Why autonomous vehicles?

It’s worth remembering why we’ve embarked on our mission to develop fully autonomous vehicles. 1.3 million individuals lose their lives every year due to crashes around the world, and in the United States we’re experiencing a startling rise in the incidence of crashes and pedestrian fatalities. Passive safety features—which have led to reduced crash rates over the past several decades—have achieved full market penetration, and are thus unlikely to yield significant safety gains.  While active safety features are experiencing increasing adoption and promise to result in improved road safety, we at Aptiv are looking toward the next generation of technology—fully autonomous vehicles—as an opportunity to innovate in the name of saving lives.

Leading the definition of autonomous safety
Developing and deploying autonomous vehicles is not the “race to the finish line” that has sometimes been portrayed in the media. At Aptiv, the autonomous vehicle development process is a journey, focused on building a driverless system that is safe, reliable, efficient, and economical. 
 

Developing a safe autonomous vehicle not only requires building robust technology, it requires building robust support and trust with passengers and regulators.  Achieving this trust requires several key factors: 1) Industry collaboration between autonomous vehicle technology developers; 2) Transparency between autonomous vehicle operators, regulators, and the public at large; and finally, 3) Agreement across all stakeholders on an answer to the question How safe is safe? That is, creating a consensus among major industry players on safety standards for autonomous vehicles.

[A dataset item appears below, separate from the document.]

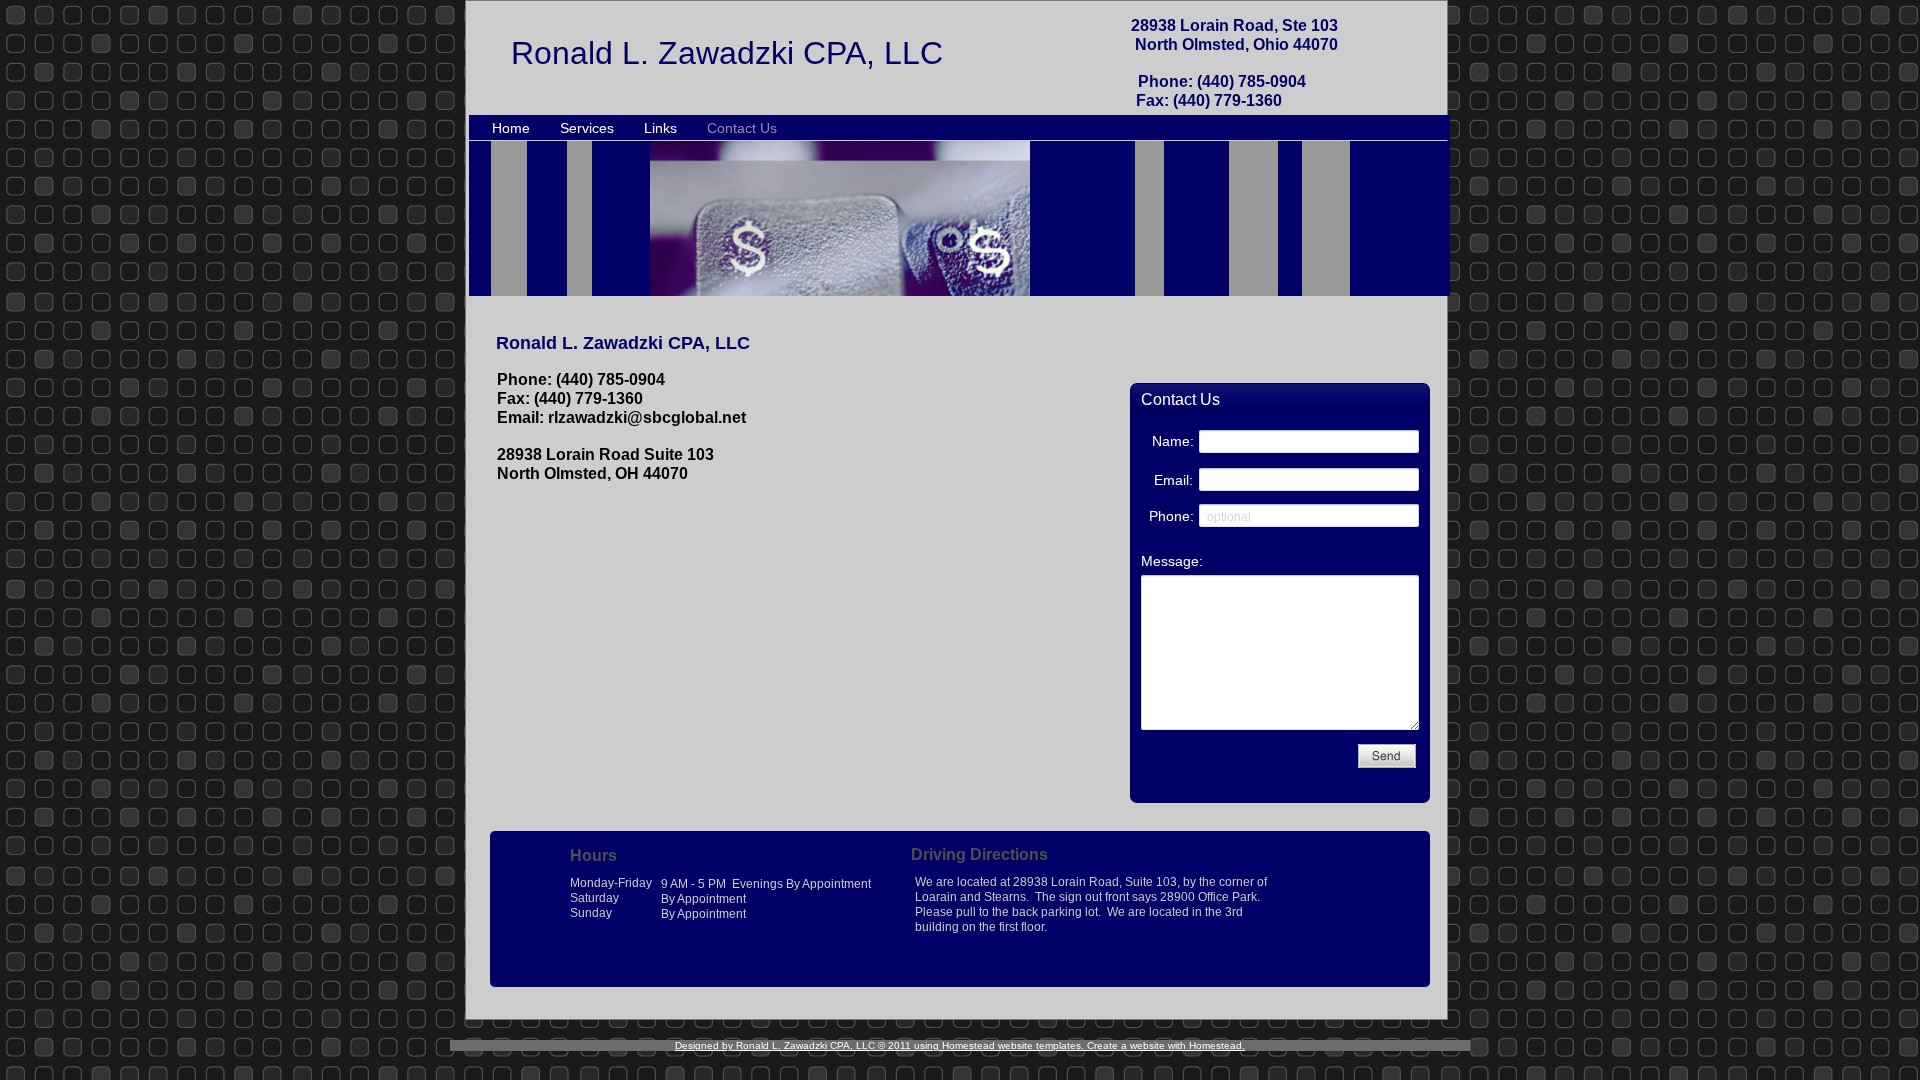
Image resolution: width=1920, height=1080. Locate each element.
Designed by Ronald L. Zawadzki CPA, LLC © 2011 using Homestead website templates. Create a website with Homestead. (960, 1045)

Safety First for Automated Driving
At Aptiv, we’re committed to leading the way toward a common definition of autonomous vehicle safety. On July 2, 2019, Aptiv was proud to co-release the first and most comprehensive blueprint for automated driving safety to date, entitled Safety First for Automated Driving (SaFAD). 
       

SaFAD is a blueprint for designing safe automated driving systems. Our Aptiv team worked alongside ten other global industry leaders, including BMW and Baidu, to publish SaFAD, which draws in decades of experience and broad expertise in automotive, mobility tech, safety, and regulation to articulate 12 guiding principles to guide development of safe autonomous vehicles. SaFAD’s 12 guiding principles are consistent with existing global regulatory guidance in the US, Germany, and China, and therefore represents a global development blueprint. The key objective of SaFAD is to enable development of autonomous vehicles, which will dramatically reduce the number of global road fatalities.

aptiv-white-paper-12principles-safety

The SaFAD document pairs each guiding principle against critical autonomous vehicle design capabilities. If critical autonomous vehicle capabilities can be shown to meet the 12 principles, autonomous vehicle developers can be confident that they are on the path toward creating a safe system.
 

As an example, consider the guiding principle behavior in traffic. This principle states that automated system behavior must be easy to understand and predictable for surrounding road users. It must therefore be shown that critical perception capabilities, such as sensor fusion, perform in a manner that is better than the average human driver when the automated system’s behavior in traffic—its driving behavior and interaction with external road users—is tested.

What’s next?
Autonomous driving technology has evolved at a dramatic rate over the past several years. A wide range of development methodologies have been adopted by both established companies and a growing roster of new enterprises, resulting in widely varying perspectives on safety. It’s our responsibility as an industry to come together to develop a unified definition of a safe automated system, and provide an industry-wide answer to the question: How safe is safe?
 
Aptiv’s  mission is to develop safer, greener, and more connected solutions to enable the future of mobility, and we believe in the importance of safety above all. We look forward to additional industry leaders joining our mission to collaborate on future updates of Safety First for Automated Driving.